> **EXERCISE DIRECTIONS**: Look below for lines that hold the string "will" and copy each one.

Saved data entries

<<<<

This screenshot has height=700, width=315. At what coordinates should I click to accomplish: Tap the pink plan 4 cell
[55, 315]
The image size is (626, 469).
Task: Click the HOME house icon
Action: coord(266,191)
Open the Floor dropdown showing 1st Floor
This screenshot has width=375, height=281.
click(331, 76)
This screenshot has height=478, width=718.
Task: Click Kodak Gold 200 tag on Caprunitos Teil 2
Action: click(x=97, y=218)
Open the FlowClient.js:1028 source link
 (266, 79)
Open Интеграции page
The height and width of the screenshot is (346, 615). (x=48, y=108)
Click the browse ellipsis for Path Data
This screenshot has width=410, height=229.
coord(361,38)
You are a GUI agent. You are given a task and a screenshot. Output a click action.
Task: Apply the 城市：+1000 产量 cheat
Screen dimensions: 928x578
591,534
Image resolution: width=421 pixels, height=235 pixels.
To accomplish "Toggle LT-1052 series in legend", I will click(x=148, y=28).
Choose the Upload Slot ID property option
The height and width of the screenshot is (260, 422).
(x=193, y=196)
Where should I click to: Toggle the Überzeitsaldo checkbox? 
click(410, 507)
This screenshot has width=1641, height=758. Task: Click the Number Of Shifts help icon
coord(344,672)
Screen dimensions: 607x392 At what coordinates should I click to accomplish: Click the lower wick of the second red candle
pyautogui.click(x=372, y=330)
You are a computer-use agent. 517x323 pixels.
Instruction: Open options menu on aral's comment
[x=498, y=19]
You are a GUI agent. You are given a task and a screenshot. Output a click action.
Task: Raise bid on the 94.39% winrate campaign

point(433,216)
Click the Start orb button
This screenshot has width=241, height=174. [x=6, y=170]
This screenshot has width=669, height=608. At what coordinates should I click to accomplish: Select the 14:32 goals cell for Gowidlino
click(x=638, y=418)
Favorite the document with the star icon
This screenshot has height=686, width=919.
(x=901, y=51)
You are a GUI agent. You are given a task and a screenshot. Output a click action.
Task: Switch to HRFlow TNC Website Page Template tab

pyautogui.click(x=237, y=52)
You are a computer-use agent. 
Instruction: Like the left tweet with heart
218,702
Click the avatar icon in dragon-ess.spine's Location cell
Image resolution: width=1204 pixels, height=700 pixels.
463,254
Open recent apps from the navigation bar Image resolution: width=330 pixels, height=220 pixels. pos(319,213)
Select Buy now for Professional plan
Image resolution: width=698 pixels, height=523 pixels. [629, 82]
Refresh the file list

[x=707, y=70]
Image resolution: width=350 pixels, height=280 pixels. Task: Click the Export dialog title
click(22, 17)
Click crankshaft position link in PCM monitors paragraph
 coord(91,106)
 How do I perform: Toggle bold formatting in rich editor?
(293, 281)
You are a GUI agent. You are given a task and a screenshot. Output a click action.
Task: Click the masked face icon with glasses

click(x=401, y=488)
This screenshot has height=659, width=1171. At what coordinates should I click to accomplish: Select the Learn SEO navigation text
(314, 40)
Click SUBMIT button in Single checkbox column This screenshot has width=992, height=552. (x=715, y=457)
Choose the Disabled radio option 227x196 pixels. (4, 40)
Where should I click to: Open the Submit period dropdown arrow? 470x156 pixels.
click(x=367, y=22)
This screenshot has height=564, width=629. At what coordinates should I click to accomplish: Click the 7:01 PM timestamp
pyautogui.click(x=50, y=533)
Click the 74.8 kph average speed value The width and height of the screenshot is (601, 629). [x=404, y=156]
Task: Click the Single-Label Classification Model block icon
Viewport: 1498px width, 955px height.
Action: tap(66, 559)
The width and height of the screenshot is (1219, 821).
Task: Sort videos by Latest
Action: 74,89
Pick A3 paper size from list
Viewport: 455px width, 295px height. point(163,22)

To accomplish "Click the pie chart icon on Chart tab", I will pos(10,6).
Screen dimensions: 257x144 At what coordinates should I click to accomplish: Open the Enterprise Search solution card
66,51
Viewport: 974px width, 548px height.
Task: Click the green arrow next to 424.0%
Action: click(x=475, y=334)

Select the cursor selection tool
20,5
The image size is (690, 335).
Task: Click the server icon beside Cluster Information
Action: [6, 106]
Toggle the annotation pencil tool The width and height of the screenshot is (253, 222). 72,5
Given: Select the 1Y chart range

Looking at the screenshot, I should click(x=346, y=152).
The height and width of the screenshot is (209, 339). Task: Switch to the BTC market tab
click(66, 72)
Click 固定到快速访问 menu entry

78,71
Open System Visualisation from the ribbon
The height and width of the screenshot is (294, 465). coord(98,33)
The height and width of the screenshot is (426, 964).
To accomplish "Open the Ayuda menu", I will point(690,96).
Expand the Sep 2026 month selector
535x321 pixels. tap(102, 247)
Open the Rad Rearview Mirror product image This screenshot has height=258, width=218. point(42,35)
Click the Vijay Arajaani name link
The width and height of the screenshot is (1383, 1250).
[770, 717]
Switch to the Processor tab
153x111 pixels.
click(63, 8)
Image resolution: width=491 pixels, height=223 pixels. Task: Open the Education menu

>>>>

> **TASK ANSWER**:
To accomplish "Toggle LT-1052 series in legend", I will click(x=148, y=28).
To accomplish "Click the pie chart icon on Chart tab", I will pos(10,6).
To accomplish "Open the Ayuda menu", I will point(690,96).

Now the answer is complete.